##### TASK INPUTS

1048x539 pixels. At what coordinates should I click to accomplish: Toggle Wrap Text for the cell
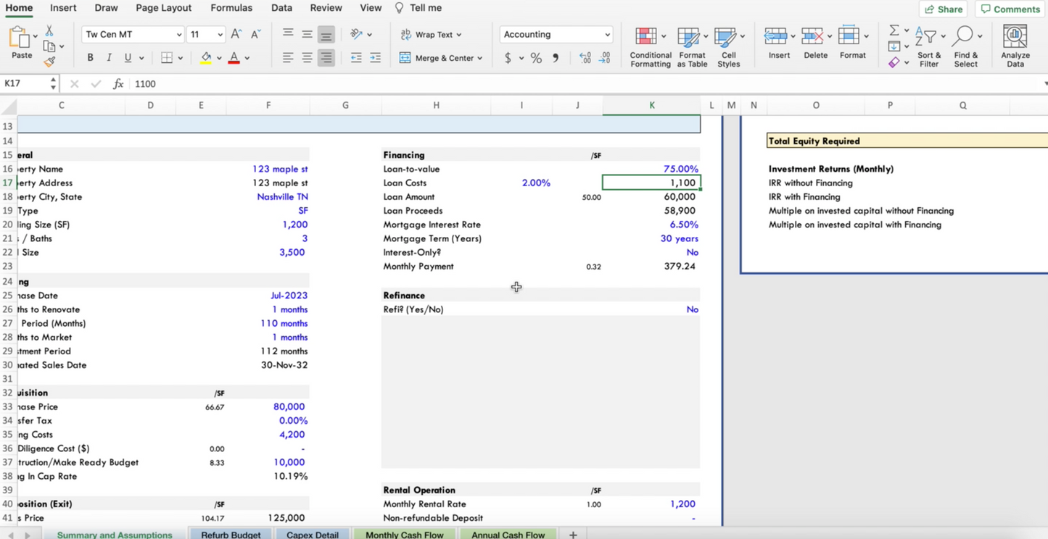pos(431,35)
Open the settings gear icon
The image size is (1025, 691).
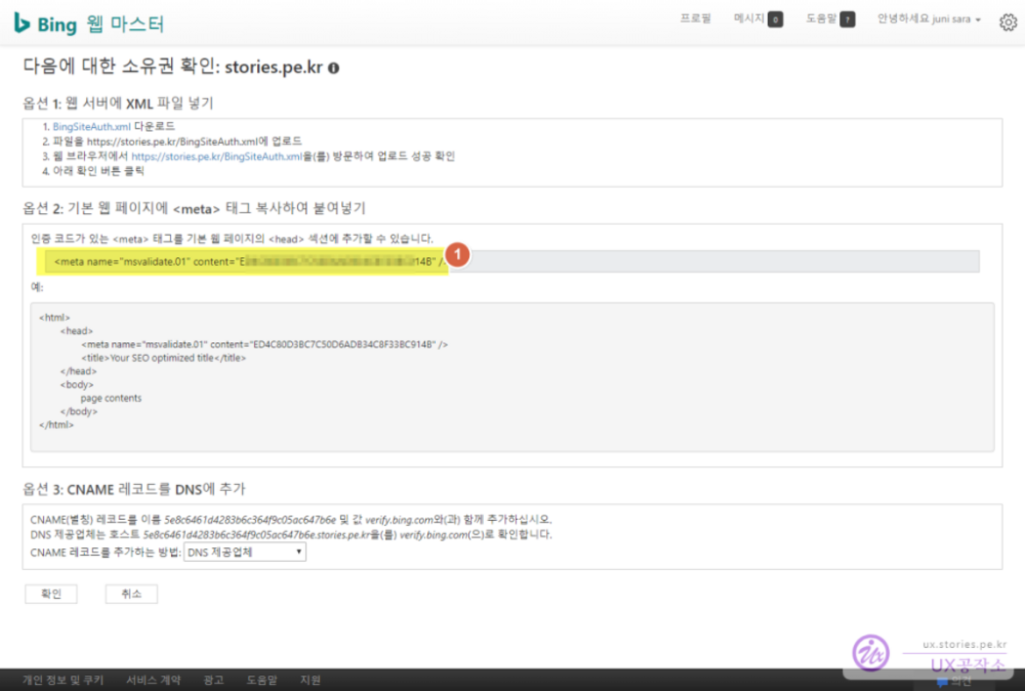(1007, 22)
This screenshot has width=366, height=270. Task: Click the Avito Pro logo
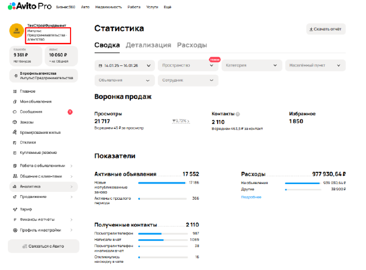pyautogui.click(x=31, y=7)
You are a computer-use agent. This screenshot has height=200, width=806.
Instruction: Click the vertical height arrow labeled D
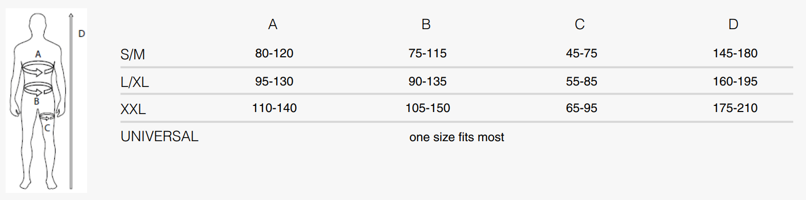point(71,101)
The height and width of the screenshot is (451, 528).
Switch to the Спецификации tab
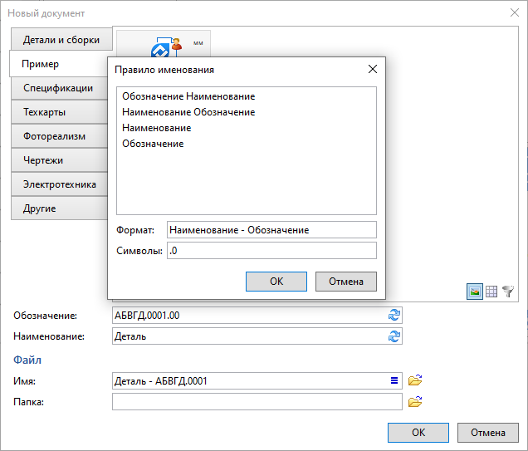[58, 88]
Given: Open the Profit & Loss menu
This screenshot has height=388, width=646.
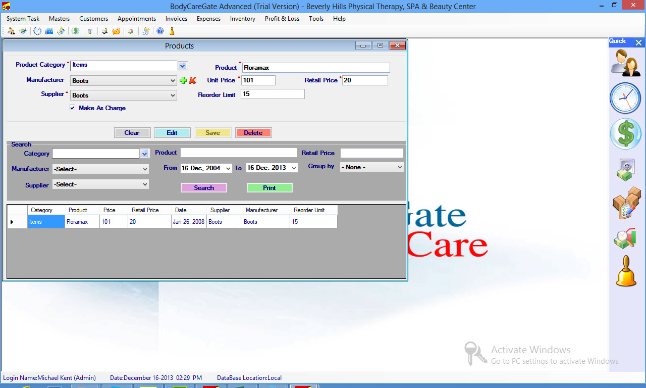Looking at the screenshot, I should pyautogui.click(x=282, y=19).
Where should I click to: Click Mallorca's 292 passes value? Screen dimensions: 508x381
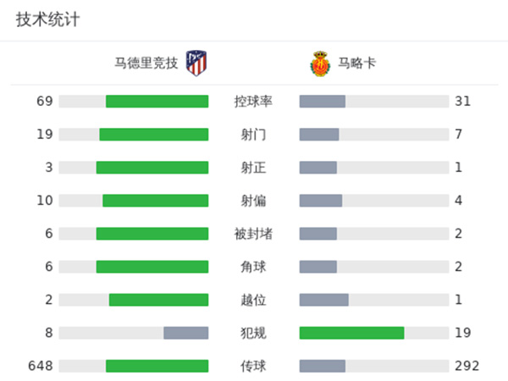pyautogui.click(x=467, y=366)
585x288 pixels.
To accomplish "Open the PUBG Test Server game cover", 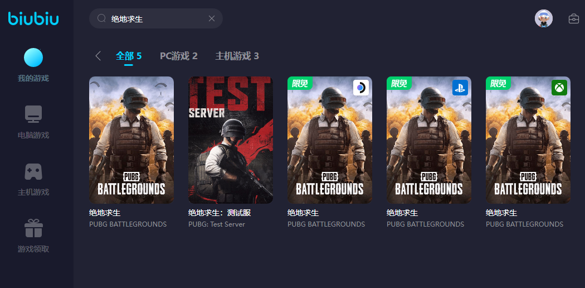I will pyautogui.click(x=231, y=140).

##########

In the records above, everything from the line with "You are a computer-use" down to the line with "Given: Open the Profit & Loss menu" is to be set down exactly, both ends included, with no pictures and no other lines.

You are a computer-use agent. This screenshot has height=200, width=806.
Instruction: Click the vertical height arrow labeled D
point(71,101)
The height and width of the screenshot is (451, 528).
Switch to the Спецификации tab
[58, 88]
Given: Open the Profit & Loss menu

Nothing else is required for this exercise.